Thank you all for the suggestion.
I believe I have addressed all of them.
Carol

llvm/lib/CodeGen/SelectionDAG/SelectionDAGBuilder.cpp
11565–11566

Thank you, I was not aware of this function.

llvm/lib/Target/AArch64/AArch64ISelLowering.cpp
24075

Thank you Luke, also missed that function when looking at MERGE.

Fix LangRef for deinterleave and interleave arguments.
Fix extra space in sve-vector-deinterleave.ll

paulwalker-arm accepted this revision.Feb 13 2023, 11:01 AM

A couple of minor requests but otherwise the patch looks good.

llvm/lib/CodeGen/SelectionDAG/SelectionDAGBuilder.cpp
11571

It's better to use getVectorIdxConstant here.

11573

As above.

llvm/lib/Target/AArch64/AArch64ISelLowering.cpp
1231–1232

No change required, the following is just an observational comment.

I just wanted to highlight there are no tests for the MVT::nxv1i1 cases, which I'm guessing triggers an isel failure as there's as yet no support for the zip and uzp nodes for this type? Given legalisation for these nodes will follow this patch I'm assuming there isn't a route that is crash free today.

llvm/test/CodeGen/AArch64/fixed-vector-deinterleave.ll
44

Can you move this function before vector_deinterleave_v2f32_v4f32 to keep the related element types together.

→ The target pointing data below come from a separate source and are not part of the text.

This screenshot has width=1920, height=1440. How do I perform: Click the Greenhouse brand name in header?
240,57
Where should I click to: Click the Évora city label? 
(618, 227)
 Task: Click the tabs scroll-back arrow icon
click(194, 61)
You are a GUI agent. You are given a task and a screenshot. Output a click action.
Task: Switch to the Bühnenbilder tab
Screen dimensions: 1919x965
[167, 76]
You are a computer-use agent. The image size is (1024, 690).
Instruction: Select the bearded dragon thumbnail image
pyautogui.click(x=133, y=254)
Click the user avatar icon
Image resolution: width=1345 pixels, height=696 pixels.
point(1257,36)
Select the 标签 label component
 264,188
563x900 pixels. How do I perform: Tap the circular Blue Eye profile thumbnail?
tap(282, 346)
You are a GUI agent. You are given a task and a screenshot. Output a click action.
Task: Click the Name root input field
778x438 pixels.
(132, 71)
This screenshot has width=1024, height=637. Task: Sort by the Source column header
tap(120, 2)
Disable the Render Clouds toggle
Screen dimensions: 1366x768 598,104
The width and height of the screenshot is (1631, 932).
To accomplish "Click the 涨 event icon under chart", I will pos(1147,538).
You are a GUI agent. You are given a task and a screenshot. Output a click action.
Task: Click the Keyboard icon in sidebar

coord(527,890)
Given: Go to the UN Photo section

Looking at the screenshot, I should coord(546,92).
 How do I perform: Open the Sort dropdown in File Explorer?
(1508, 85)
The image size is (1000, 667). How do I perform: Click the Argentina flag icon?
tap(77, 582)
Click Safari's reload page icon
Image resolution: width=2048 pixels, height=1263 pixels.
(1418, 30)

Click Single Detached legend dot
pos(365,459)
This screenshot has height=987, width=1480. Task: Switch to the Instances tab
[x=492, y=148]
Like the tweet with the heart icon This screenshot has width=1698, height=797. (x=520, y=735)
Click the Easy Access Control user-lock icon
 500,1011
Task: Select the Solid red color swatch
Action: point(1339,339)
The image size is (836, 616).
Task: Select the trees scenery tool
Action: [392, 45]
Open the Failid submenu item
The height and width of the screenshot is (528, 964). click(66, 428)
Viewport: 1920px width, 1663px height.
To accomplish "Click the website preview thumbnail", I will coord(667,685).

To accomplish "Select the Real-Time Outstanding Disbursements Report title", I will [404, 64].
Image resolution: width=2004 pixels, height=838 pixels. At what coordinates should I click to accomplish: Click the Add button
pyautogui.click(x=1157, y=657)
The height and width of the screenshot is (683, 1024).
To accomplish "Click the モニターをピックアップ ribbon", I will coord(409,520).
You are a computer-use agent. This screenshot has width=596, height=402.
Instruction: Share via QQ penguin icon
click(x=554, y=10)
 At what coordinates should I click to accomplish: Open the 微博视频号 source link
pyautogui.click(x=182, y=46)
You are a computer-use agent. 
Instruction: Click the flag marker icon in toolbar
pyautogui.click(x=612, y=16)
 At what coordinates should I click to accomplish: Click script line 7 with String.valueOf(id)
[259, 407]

llvm/test/CodeGen/AArch64/sve-vector-deinterleave.ll
41

Can you move this function before vector_deinterleave_nxv2f32_nxv4f32 to keep the related element types together.

This revision is now accepted and ready to land.Feb 13 2023, 11:01 AM
luke added inline comments.Feb 15 2023, 3:51 AM
llvm/lib/CodeGen/SelectionDAG/SelectionDAGBuilder.cpp
11571

Seconded, I'm working on a patch to lower these intrinsics to RISC-V and it currently throws an assertion here on RV32 as it doesn't support MVT::i64 constants.

CarolineConcatto marked 2 inline comments as done.Feb 15 2023, 5:21 AM
CarolineConcatto added inline comments.
llvm/lib/CodeGen/SelectionDAG/SelectionDAGBuilder.cpp
11571

Thank you Paul,
I did not know about this function.

11571

@luke Does it solved your problem if we replace by getVectorIdxConstant like suggest by Paul?

luke added inline comments.Feb 15 2023, 5:32 AM
llvm/lib/CodeGen/SelectionDAG/SelectionDAGBuilder.cpp
11571

Yeah, I tried it out locally and it fixes it!

• Use in VisitVectorDeinterleave getVectorIdxConstant to the Index in VECTOR_EXTRACT
• Address nit in yhe test files
llvm/lib/CodeGen/SelectionDAG/SelectionDAGBuilder.cpp
11571

Wonderfull, I will update the patch!

This revision was landed with ongoing or failed builds.Feb 20 2023, 4:44 AM
This revision was automatically updated to reflect the committed changes.